Csilla Ariese

Csilla Ariese joined the Reinwardt Academy as a lecturer and researcher in 2022. She is a museologist specializing in community engagement, practicing decoloniality, and interactive pasts. She is a co-founder and the president of the VALUE Foundation which aims to design, facilitate, and conduct worldwide research, development, and outreach on the crossroads of gaming and academia. Csilla is a storyteller at heart, who is passionate about shipwrecks, museums, the past, and games.

Within the master Applied Museum and Heritage Studies, she primarily shares her knowledge and experiences on digital heritage: from digital-born heritage such as video games to the digitization of museum collections and digital tools in all aspects of the heritage profession. Additionally, she teaches about participation, decolonization, and visitors studies.

As part of the Research Group Cultural Heritage, she will be conducting her pilot project Who Cares about Decolonizing the Museum? Globally and in the Netherlands, museums are creating more exhibitions about the colonial past, but do we know who actually cares about this topic? Do some people deliberately avoid such exhibitions? Which emotions, histories, and aspects of identity drive people to (not) visit? The pilot study will survey visitors and non-visitors to identify what draws or deters people from decolonial exhibitions and why. The results will guide museums in adjusting their message in order to appeal to harder-to-reach audiences.

Previously, she has worked as Assistant Professor of Heritage and Museum Studies (Leiden University, 2021-2022) on the ERC project BRASILIAE, concerning Indigenous knowledge production in colonial Dutch Brazil. Prior to that, as a postdoctoral researcher within the Horizon2020 project ECHOES (University of Amsterdam, 2018-2021), she researched the Amsterdam Museum and how the museum is engaging with and negotiating the complex colonial pasts of its collections and the city and its citizens. Dr. Ariese completed her PhD in 2018 as part of the ERC-Synergy project NEXUS1492 (Faculty of Archaeology, Leiden University), exploring 195 Caribbean museums and their participatory practices. She holds an MSc in International Museum Studies from Gothenburg University (2012) and at the same university completed a BA in Archaeology with a specialization in maritime archaeology (2010).
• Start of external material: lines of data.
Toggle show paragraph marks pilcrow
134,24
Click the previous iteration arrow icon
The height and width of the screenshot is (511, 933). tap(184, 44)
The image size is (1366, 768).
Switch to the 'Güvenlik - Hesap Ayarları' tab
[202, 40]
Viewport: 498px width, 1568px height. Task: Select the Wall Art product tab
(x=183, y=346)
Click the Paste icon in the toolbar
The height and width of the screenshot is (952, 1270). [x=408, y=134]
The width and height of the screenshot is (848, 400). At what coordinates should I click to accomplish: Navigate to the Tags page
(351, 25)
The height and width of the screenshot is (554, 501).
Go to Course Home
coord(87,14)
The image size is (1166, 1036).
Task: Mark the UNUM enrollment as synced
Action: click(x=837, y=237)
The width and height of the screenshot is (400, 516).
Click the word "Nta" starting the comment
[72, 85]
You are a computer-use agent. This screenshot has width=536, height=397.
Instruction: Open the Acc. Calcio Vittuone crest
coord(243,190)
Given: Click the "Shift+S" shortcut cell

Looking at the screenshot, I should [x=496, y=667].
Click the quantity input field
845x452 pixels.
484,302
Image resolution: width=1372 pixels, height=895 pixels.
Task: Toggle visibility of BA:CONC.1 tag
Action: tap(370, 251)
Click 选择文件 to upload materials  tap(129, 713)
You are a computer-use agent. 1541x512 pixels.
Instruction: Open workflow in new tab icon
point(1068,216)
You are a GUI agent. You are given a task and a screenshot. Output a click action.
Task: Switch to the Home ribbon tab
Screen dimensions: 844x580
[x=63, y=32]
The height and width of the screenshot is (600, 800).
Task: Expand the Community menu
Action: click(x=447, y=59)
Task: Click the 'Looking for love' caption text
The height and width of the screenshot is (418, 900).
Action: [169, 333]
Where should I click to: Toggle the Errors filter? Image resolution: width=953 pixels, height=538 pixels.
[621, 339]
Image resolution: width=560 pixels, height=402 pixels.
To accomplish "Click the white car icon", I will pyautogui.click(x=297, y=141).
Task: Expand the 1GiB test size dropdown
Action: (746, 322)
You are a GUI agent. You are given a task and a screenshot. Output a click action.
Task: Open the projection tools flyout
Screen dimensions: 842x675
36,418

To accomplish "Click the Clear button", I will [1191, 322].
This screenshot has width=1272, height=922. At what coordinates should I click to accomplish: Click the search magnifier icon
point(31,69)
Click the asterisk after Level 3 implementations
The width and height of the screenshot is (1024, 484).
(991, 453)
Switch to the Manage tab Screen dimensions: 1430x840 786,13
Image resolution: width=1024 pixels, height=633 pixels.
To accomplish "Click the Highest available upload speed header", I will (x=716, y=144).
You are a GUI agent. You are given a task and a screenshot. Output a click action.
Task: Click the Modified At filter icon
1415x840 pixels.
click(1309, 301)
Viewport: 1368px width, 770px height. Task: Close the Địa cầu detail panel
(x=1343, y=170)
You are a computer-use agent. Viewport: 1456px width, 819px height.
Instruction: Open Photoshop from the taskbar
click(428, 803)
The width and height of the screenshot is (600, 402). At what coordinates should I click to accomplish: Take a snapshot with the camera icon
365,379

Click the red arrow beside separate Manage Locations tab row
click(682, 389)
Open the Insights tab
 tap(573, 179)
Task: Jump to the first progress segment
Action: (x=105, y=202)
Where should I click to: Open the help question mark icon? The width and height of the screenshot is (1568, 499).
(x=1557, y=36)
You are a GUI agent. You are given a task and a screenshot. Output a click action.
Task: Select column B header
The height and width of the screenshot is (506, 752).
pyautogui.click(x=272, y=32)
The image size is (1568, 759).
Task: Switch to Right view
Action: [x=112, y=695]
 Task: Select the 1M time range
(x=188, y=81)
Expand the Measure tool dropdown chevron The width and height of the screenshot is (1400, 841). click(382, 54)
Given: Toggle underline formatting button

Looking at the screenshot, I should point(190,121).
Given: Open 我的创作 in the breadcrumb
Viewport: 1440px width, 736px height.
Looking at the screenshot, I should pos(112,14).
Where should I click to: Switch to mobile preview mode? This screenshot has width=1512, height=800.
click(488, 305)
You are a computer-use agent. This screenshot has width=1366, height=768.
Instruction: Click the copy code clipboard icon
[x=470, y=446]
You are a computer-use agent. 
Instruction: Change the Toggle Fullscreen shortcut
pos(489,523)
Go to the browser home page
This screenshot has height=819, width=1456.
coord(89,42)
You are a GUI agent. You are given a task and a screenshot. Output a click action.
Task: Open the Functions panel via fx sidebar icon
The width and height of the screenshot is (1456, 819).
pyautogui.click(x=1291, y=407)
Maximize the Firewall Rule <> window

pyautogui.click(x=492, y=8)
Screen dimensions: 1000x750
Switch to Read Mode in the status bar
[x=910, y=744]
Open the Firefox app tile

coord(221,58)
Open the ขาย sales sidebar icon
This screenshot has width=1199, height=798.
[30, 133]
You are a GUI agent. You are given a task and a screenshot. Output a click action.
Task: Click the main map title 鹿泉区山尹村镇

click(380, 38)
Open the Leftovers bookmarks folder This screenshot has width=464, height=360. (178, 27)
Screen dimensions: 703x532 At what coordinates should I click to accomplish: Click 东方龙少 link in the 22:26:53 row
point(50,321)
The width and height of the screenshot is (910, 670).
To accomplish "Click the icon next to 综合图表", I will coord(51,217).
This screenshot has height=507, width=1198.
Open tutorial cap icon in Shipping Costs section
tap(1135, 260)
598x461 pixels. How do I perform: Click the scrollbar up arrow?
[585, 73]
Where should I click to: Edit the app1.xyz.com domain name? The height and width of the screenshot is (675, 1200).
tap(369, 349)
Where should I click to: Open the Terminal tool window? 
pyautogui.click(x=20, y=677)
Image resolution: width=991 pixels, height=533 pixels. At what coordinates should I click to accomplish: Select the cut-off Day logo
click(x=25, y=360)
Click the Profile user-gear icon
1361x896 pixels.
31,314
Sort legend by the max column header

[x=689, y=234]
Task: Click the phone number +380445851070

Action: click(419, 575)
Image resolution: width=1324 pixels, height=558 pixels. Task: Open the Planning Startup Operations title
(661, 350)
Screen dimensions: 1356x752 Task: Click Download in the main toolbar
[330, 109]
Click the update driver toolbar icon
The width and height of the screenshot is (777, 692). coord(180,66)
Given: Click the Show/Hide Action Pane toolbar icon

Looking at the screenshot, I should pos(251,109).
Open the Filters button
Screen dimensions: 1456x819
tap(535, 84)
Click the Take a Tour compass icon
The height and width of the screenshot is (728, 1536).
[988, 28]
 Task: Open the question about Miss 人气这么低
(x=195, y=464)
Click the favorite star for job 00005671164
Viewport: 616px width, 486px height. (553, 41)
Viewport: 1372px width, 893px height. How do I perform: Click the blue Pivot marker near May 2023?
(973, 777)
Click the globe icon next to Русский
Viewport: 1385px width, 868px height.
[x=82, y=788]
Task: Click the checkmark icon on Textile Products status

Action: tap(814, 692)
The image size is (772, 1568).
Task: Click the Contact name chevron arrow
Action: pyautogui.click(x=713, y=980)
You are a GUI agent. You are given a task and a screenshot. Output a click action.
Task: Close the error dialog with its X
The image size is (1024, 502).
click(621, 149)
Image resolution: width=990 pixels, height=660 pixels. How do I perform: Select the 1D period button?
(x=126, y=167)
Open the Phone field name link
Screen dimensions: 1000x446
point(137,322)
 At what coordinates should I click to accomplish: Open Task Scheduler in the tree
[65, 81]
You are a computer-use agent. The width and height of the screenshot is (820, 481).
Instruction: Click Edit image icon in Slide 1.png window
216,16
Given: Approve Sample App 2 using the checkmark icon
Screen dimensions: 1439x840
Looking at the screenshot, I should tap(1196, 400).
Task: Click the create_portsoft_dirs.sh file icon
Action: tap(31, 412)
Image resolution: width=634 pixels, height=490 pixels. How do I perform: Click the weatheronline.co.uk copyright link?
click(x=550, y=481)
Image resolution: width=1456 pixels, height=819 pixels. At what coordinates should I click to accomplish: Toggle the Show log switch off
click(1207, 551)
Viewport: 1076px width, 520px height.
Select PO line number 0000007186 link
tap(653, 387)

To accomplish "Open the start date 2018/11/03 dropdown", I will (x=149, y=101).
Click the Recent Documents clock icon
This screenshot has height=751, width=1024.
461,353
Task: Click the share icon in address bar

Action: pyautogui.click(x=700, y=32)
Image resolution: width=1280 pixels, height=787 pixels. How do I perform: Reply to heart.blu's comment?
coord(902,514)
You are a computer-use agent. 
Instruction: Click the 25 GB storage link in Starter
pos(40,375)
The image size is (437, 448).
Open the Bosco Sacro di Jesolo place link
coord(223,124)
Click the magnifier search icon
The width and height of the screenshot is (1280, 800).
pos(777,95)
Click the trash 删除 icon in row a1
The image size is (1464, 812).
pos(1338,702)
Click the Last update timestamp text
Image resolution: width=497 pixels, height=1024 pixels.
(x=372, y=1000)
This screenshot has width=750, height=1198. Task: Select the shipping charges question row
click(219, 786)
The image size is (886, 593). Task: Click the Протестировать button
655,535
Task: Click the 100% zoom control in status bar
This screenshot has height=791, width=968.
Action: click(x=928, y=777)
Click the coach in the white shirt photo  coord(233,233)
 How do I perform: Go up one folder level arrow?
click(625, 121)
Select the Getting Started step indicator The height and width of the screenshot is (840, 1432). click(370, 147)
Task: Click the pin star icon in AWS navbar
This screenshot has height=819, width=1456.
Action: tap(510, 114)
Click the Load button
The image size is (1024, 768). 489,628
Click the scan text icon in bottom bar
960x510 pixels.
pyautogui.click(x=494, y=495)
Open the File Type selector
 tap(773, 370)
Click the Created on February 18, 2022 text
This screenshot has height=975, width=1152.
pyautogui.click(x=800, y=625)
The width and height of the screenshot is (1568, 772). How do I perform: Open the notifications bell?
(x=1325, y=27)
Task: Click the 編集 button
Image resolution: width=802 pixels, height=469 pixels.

Her book publications include: Return to the Interactive Past: The Interplay of Video Games and Histories (2021, Sidestone Press), Practicing Decoloniality in Museums: A Guide with Global Examples (2021, Amsterdam University Press), The Social Museum in the Caribbean: Grassroots Heritage Initiatives and Community Engagement (2018, Sidestone Press), and The Interactive Past: Archaeology, Heritage, and Video Games (2017, Sidestone Press).